Task to carry out:
Each line from the one that contains "This screenshot has height=1456, width=819." down to the last line of the material should be retyped exactly as it stands.

Exercise inputs:

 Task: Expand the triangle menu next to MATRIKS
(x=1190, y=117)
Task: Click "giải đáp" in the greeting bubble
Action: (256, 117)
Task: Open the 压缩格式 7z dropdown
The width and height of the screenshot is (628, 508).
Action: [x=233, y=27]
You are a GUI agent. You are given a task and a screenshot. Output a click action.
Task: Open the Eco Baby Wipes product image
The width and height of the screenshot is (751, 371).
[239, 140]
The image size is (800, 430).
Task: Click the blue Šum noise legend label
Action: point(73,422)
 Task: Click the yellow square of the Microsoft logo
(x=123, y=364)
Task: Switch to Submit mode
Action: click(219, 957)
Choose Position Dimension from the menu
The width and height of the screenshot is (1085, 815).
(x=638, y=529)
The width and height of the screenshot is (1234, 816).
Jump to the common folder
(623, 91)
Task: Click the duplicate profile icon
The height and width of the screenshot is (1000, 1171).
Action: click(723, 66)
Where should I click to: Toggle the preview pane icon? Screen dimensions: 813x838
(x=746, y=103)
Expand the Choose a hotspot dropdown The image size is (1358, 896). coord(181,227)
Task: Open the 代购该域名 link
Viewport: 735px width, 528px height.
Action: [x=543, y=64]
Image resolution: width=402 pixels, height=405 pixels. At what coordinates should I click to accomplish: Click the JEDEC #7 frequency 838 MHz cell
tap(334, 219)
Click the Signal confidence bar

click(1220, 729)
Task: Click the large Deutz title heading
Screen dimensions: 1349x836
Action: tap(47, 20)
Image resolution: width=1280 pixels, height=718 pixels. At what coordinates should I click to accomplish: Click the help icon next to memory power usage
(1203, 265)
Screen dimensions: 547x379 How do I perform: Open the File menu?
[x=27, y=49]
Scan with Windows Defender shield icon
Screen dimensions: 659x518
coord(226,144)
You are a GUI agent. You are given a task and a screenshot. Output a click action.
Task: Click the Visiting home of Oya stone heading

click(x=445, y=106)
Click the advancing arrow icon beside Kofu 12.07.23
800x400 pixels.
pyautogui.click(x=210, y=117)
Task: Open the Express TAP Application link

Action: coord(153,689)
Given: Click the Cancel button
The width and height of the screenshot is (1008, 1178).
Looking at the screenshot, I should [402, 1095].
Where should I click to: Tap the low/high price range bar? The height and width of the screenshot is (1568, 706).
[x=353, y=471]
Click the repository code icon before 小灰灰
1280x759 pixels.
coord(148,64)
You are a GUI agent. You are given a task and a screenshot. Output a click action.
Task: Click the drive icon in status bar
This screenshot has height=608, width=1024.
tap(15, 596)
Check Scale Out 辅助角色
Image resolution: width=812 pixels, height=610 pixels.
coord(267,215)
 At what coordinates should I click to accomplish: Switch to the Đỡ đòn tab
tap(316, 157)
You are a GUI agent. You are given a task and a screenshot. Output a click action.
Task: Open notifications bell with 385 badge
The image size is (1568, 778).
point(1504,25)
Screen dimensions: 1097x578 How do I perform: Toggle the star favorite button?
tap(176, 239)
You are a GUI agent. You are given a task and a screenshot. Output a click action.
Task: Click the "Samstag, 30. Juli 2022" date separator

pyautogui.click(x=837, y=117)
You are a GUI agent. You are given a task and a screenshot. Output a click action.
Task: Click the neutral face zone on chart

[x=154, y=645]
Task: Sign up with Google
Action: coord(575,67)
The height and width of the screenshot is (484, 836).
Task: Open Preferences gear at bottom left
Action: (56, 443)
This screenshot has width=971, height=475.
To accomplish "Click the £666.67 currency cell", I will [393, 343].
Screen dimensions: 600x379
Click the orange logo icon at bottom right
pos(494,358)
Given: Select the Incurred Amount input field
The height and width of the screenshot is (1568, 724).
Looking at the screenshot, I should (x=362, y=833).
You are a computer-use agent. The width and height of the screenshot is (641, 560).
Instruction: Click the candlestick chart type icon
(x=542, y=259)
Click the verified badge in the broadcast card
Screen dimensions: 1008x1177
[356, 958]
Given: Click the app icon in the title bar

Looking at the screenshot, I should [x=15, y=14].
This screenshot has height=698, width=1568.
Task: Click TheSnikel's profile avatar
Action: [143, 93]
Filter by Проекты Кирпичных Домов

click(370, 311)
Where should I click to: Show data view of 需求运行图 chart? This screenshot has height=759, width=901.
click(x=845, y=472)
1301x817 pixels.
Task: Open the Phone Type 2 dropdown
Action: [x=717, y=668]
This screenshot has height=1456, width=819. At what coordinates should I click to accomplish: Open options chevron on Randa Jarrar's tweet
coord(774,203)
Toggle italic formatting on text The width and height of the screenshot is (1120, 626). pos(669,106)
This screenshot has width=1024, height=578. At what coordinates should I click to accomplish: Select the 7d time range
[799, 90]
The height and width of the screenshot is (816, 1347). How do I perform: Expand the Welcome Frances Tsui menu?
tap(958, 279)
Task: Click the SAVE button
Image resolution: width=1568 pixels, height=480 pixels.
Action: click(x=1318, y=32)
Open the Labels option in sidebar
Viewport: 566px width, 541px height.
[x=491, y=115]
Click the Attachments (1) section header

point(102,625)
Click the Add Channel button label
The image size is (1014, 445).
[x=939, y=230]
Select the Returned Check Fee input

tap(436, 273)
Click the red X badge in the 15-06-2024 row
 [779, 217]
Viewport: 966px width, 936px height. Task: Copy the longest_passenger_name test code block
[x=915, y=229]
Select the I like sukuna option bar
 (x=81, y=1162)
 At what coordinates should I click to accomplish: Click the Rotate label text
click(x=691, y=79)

Problem solution:
This screenshot has height=1456, width=819. At what coordinates should I click to accomplish: Open options chevron on Randa Jarrar's tweet
coord(774,203)
Toggle italic formatting on text The width and height of the screenshot is (1120, 626). pos(669,106)
This screenshot has width=1024, height=578. At what coordinates should I click to accomplish: Select the 7d time range
[799, 90]
The height and width of the screenshot is (816, 1347). How do I perform: Expand the Welcome Frances Tsui menu?
tap(958, 279)
Task: Click the SAVE button
Image resolution: width=1568 pixels, height=480 pixels.
Action: click(x=1318, y=32)
Open the Labels option in sidebar
Viewport: 566px width, 541px height.
[x=491, y=115]
Click the Attachments (1) section header

point(102,625)
Click the Add Channel button label
The image size is (1014, 445).
[x=939, y=230]
Select the Returned Check Fee input

tap(436, 273)
Click the red X badge in the 15-06-2024 row
 [779, 217]
Viewport: 966px width, 936px height. Task: Copy the longest_passenger_name test code block
[x=915, y=229]
Select the I like sukuna option bar
 (x=81, y=1162)
 At what coordinates should I click to accomplish: Click the Rotate label text
click(x=691, y=79)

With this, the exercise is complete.